<span class="mw-page-title-namespace">Help</span><span class="mw-page-title-separator">:</span><span class="mw-page-title-main">Transcription Guidelines</span>

Transcribe Bentham: A Collaborative Initiative

From Transcribe Bentham: Transcription Desk

Find a new page to transcribe in our list of Untranscribed Manuscripts

Help:Transcription Guidelines

Revision as of 10:59, 7 September 2010 by Justintonra (talk | contribs)

Introduction


This page offers Guidelines for users of the Transcribe Bentham Transcription Desk. Here, you can find specific directions about how best to transcribe Bentham's writings, and how to encode specific features and phenomena of the manuscripts.

Once you have seen the Getting Started page, these Guidelines are useful as a reference resource for transcription. We recommend that you open this page in a new browser tab or window so you can refer to the Guidelines while you are transcribing.

This document was first written in May 2010, and represents the initial Guidelines for Transcribe Bentham. It is important to note that the Guidelines have evolved since May 2010 are likely to continue to evolve as editorial discussions about transcription and encoding continue. The current Guidelines should be considered stable, however, and should be followed accordingly.

The Guidelines contain some terms related to text-encoding, which are explained here. They are also divided into two sections: Core and Supplementary.

  • Core Guidelines describe the manuscript features that users will encounter most frequently, and how to deal with them. Such features include additions, deletions, and notes.
  • Supplementary Guidelines discuss the treatment of less-frequently occurring features of the manuscripts, such as ligatures, symbols, and foreign-language words.

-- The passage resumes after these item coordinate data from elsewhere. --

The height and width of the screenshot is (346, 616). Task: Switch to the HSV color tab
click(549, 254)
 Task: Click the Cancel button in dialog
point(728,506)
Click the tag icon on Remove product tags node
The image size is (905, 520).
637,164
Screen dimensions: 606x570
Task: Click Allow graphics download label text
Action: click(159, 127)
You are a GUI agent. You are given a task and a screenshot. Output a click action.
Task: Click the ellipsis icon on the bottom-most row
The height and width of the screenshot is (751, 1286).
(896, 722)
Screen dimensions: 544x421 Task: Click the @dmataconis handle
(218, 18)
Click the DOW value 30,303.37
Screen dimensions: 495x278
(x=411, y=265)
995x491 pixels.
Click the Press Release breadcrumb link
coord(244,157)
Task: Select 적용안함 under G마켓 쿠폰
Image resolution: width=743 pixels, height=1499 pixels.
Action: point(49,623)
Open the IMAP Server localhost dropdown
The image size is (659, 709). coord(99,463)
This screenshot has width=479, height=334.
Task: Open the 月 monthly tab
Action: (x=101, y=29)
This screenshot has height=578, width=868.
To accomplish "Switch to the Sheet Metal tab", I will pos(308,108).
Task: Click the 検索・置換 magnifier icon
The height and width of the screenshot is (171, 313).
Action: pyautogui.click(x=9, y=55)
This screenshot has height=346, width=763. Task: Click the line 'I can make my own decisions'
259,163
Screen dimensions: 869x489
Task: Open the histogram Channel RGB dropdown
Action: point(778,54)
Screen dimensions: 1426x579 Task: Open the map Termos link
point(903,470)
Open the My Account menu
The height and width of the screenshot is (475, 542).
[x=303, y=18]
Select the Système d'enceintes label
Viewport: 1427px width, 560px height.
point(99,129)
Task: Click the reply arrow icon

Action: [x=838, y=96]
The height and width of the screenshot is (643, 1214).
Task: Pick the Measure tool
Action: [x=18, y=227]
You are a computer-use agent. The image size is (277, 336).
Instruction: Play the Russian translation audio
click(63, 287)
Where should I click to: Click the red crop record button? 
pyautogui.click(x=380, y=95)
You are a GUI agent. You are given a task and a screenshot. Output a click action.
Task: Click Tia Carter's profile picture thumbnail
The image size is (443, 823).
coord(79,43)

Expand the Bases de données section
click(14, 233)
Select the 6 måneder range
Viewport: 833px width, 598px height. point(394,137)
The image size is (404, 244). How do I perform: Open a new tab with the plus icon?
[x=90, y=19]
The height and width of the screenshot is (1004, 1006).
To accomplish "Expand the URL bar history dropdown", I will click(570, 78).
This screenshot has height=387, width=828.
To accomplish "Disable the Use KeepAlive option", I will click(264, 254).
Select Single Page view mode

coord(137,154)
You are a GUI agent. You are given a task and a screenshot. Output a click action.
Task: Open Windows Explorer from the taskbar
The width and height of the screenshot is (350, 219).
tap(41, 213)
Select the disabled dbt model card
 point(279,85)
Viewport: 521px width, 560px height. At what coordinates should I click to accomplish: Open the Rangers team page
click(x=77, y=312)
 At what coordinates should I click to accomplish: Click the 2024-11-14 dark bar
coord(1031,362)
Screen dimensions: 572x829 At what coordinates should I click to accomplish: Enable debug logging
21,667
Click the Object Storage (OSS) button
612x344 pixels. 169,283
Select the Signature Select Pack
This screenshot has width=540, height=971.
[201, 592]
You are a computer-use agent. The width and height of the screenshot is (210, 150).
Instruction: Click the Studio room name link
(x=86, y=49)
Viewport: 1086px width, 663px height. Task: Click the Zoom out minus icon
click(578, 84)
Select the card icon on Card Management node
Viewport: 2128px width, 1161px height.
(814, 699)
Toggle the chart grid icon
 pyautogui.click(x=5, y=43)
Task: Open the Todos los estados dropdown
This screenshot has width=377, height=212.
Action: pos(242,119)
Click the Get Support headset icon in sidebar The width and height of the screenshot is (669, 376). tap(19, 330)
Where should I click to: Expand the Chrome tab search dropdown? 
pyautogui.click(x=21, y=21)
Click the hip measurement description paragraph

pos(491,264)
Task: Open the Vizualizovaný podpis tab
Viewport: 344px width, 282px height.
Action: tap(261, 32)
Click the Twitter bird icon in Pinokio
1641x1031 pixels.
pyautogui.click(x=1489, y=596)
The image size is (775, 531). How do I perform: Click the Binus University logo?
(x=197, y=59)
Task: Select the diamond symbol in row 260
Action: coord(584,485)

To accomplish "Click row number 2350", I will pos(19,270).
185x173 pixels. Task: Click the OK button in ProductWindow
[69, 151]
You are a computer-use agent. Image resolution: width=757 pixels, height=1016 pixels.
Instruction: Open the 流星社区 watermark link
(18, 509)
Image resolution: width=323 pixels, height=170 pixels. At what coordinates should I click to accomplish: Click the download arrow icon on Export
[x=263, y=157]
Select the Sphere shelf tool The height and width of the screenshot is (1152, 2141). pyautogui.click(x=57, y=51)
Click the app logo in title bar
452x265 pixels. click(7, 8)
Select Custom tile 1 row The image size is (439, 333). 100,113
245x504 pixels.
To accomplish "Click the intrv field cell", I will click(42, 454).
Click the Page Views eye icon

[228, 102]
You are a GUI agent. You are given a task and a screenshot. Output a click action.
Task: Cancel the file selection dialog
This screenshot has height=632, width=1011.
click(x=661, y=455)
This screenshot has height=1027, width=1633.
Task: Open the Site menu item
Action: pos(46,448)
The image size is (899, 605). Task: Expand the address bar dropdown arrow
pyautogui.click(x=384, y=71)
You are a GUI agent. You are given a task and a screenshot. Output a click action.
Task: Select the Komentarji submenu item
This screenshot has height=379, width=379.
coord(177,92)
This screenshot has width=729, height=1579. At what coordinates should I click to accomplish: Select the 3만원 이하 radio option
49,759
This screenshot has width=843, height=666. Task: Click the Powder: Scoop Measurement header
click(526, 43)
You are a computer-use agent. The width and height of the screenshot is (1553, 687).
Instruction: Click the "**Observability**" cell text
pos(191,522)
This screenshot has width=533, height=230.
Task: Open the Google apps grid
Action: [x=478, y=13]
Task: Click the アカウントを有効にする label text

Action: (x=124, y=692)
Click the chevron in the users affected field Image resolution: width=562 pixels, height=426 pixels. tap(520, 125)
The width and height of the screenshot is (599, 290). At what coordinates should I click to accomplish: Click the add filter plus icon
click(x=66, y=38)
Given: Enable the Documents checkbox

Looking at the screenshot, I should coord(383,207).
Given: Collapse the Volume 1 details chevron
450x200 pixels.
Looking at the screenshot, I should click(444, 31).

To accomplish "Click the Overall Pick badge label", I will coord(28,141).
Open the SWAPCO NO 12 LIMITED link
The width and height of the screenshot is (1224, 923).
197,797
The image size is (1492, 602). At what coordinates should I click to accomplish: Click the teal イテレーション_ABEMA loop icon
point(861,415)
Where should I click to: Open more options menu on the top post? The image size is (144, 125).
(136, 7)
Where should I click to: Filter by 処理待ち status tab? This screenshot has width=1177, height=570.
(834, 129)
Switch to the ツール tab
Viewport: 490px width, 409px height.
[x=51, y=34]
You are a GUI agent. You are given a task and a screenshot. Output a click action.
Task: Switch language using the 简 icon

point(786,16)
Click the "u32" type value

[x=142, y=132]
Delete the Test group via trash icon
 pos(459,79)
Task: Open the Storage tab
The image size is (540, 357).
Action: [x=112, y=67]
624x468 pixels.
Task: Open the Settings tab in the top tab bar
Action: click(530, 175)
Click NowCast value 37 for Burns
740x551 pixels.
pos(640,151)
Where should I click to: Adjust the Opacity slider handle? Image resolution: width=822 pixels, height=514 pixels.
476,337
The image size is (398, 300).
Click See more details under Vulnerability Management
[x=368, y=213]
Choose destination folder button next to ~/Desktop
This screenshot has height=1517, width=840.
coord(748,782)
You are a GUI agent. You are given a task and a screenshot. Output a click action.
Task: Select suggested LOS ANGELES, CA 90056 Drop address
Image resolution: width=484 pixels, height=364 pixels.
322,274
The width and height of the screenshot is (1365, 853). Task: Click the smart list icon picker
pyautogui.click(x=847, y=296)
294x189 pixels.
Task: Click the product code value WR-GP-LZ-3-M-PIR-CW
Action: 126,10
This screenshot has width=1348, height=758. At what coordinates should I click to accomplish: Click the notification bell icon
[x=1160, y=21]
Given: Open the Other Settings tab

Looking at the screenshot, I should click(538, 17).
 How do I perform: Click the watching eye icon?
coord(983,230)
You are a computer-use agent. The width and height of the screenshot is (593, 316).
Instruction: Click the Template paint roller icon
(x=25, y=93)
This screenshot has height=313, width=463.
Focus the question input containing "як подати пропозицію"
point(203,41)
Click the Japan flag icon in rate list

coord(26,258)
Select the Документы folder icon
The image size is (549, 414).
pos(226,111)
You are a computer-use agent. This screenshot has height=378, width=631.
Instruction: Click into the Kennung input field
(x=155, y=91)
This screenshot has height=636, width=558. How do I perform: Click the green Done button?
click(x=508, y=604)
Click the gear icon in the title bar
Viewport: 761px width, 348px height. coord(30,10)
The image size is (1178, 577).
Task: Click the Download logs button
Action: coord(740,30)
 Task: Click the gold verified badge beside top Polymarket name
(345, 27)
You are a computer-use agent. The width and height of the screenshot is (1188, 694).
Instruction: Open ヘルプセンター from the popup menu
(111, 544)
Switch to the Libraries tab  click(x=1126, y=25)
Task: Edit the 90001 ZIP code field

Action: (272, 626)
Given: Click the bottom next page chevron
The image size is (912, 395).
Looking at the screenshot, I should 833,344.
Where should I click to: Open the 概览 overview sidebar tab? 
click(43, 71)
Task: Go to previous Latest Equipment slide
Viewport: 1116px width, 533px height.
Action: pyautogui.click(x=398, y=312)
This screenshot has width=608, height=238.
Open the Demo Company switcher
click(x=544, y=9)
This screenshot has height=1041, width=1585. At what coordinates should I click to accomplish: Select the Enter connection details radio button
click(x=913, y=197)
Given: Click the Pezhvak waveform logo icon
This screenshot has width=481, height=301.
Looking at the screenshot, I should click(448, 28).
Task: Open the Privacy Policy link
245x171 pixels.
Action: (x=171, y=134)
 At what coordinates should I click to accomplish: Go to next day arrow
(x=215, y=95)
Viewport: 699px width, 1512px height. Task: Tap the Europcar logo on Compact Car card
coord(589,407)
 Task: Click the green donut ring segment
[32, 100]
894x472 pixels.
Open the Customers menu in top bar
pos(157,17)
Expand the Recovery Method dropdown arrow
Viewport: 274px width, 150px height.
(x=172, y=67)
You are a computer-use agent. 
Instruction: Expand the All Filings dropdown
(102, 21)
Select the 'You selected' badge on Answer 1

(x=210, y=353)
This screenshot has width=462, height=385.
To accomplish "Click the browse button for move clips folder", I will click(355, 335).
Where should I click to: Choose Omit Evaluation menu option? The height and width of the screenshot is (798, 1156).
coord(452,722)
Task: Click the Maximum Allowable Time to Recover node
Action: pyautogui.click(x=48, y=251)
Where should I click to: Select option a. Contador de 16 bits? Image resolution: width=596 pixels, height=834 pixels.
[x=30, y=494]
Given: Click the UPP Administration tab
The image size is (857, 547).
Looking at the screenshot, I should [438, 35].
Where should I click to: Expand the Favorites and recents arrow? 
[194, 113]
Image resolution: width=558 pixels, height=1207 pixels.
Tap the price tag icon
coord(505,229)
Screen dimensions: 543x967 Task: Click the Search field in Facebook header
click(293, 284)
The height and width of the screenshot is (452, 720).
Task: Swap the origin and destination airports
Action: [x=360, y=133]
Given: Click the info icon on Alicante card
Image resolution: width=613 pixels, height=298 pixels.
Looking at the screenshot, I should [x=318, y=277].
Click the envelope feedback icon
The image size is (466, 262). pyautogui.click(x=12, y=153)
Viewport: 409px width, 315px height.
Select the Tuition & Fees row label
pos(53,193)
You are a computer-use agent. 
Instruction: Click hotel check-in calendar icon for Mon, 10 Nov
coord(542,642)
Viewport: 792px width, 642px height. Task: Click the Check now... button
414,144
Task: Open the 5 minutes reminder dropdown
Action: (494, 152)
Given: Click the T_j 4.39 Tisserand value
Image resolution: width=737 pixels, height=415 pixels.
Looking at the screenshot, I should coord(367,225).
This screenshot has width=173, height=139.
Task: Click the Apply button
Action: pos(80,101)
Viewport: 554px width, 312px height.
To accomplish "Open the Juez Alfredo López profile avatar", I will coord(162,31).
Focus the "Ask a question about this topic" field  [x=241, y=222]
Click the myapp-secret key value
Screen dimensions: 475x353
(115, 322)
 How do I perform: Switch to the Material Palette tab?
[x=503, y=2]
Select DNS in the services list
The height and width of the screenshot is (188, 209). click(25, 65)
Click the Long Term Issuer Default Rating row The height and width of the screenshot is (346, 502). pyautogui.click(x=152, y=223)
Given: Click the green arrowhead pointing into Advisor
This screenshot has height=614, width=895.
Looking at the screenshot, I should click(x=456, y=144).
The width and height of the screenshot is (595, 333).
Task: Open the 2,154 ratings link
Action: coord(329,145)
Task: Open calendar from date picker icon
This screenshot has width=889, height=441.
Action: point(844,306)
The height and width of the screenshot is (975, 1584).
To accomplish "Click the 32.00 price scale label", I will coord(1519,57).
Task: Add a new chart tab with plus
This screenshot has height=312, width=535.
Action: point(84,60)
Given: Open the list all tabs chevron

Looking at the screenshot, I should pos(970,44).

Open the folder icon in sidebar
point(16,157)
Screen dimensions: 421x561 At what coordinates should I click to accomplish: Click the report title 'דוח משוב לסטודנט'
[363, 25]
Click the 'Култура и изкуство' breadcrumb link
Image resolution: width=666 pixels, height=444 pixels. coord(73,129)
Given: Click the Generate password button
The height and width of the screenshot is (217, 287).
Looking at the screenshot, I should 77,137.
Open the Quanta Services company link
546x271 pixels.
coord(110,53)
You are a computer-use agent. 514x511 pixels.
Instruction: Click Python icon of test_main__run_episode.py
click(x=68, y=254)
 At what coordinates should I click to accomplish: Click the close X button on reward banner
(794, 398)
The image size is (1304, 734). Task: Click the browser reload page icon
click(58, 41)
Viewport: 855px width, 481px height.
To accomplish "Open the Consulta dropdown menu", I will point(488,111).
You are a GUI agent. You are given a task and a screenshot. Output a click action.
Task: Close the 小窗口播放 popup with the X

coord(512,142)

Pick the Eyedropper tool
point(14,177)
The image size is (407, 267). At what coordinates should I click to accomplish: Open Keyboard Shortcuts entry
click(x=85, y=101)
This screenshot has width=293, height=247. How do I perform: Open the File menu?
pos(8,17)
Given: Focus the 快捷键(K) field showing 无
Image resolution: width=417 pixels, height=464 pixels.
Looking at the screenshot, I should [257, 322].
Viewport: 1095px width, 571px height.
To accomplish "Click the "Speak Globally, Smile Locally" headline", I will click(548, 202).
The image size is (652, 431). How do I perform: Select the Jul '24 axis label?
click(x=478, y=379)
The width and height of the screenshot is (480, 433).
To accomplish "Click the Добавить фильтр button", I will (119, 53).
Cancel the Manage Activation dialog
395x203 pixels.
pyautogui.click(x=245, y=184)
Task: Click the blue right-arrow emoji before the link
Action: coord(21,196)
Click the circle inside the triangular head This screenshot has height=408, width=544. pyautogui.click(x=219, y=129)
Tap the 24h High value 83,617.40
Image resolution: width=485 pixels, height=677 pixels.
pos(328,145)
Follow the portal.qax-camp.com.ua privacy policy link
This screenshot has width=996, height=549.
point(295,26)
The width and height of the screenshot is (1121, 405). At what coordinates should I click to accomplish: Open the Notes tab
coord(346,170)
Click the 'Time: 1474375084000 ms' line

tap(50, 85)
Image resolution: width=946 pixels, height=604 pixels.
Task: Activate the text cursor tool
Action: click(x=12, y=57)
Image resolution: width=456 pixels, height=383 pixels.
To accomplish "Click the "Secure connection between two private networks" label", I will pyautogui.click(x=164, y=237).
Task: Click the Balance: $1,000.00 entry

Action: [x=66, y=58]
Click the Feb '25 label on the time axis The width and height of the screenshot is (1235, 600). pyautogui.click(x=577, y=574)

Other sections of note, which are located elsewhere on this wiki include: Palaeography Skills and Unusual Spellings.

Why Encode?


In the past, scholars who have transcribed the manuscripts of Jeremy Bentham have done so with a standard word-processing tool (most recently, Microsoft Word). These transcriptions were undertaken for the purpose of providing text for the editors of the various volumes of The Collected Works of Jeremy Bentham. This is still one of the intended benefits of the Transcribe Bentham Initiative, but this will result in slightly different transcriptions.

For one, because the earlier transcriptions were always produced with an eye towards their eventual publication in print format, diplomatic transcriptions (which aimed to represent faithfully every textual aspect of the manuscript) were not a priority. This was particularly the case if the editor of the volume was doing the transcription work: the editor might see a deleted passage in the manuscript, realise that it would not form part of the printed volume, and thus leave it out of the transcription.

The implicit assumption of the Transcribe Bentham Initiative (which is prioritising the production of diplomatic transcriptions) is that while the transcriptions are a means to the publication of further volumes of The Collected Works of Jeremy Bentham, they are also a valuable and interesting end, in and of themselves. The embodiment of this assumption will come with the linking of the transcriptions produced in the Transcription Desk to the Bentham Papers Database.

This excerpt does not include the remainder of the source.